Ce n’est par absence de régulation. Selon le co-fondateur d’AgoraVox, tous les articles publiés sur le service en ligne font l’objet d’un contrôle rigoureux. Une quinzaine de lecteurs, par ailleurs rédacteurs réguliers et reconnus du site d’informations citoyennes, lisent l’intégralité des 50 à 60 contributions quotidiennes. Celles qui sont retenues subissent une deuxième validation par cinq employés de Cybion, l’entreprise de Carlo Revelli spécialisée dans l’intelligence économique sur Internet.

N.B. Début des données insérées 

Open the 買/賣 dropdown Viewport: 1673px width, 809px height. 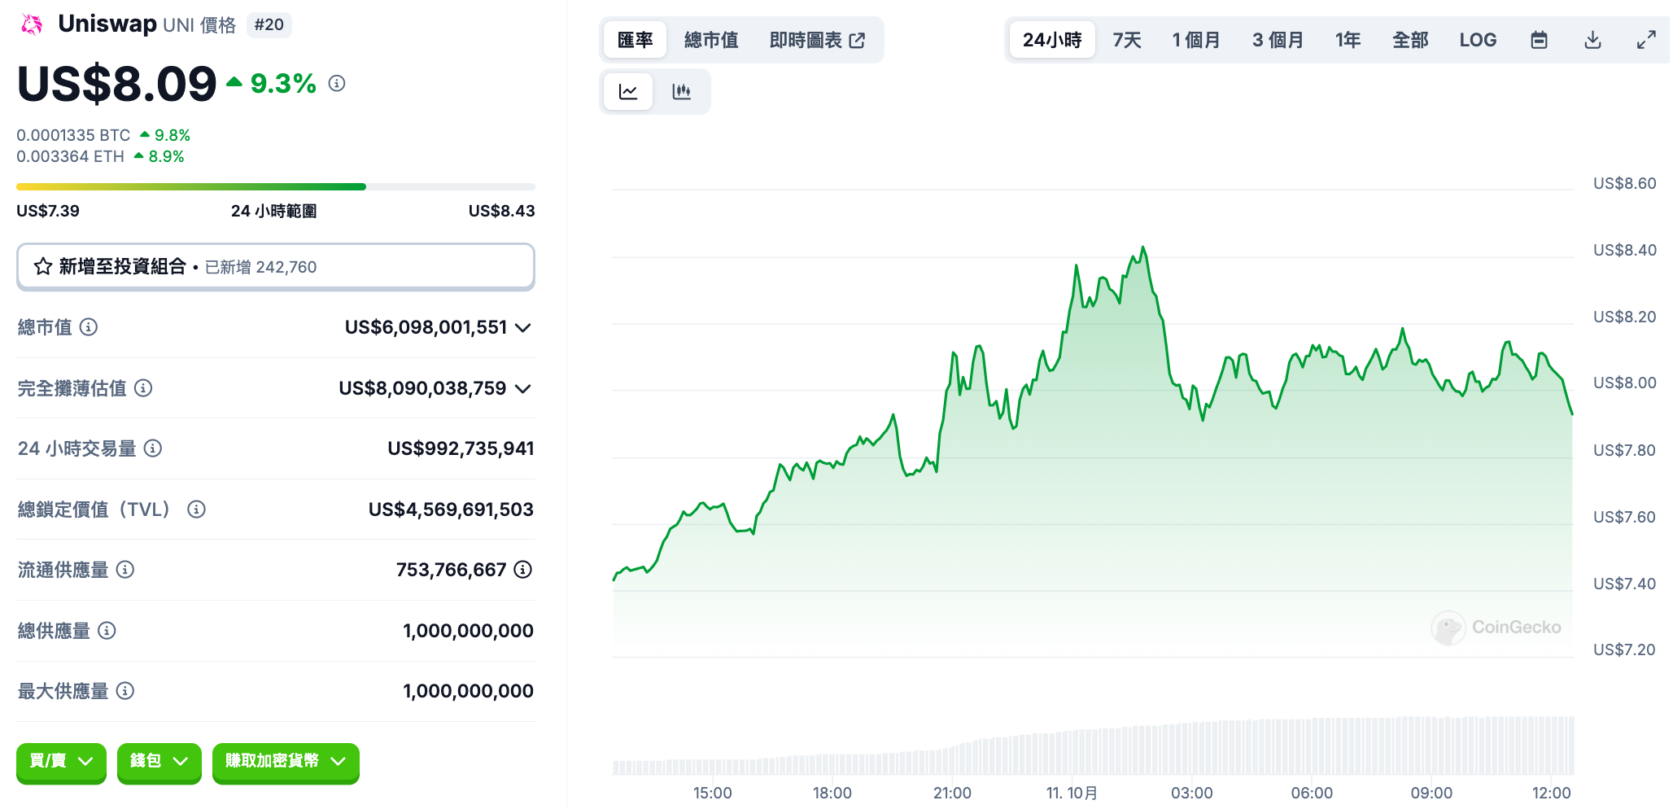[x=61, y=761]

Enfin, le mot de la fin est laissé aux lecteurs qui sont « impitoyables ». « Sur les plus de 10 000 articles publiés, c’est arrivé moins de cinq fois », soutient Carlo Ravelli.

Le jeu du chat et de la souris

Que ferait-il s’il recevait une vidéo au contenu contraire à l’article 26 bis de la nouvelle loi sur la prévention de la délinquance? « Je vérifierais où est hébergé le fichier vidéo et je le publierais s’il n’est pas stocké sur des serveurs français », répond l’entrepreneur. « C’est un truc débile du jeu du chat et de la souris », convient-il, « mais quand on essaie de contraindre les gens, il y a toujours des formes de détournement ». Carlo Revelli n’en est pas moins conscient de ses responsabilités en tant que diffuseur de contenu comme l’entend la loi sur l’économie numérique. Après avoir été prélablement averti de la présense d’un lien jugé illégal, il serait obligé alors de le retirer sous peine de poursuite.

« Je ne crois pas qu’on va en arriver là », estime confiant le porte-parole d’Agoravox, « c’est tellement gigantesque. Je n’ose pas penser qu’il s’agit d’une décision claire du gouvernement [de vouloir museler le journalisme citoyen]. ». L’homme n’est pas particulièrement inquiet pour Agoravox qui pourrait toujours demander le statut de presse professionnelle pour se protéger de la loi. « Je m’inquiète pour les citoyens. » Qu’en serait-il si, par exemple, il n’est plus possible de montrer les séances parfois houleuses des conseils municipaux, pourtant publiques, où il arrive qu’une partie de l’assistance se fasse éjecter par un service d’ordre musclé?  » C’est un combat d’un autre temps », conclut Carlo Revelli en évoquant l’idée d’un contrôle autoritaire de l’information. Un temps qui pourrait bien rattraper la réalité.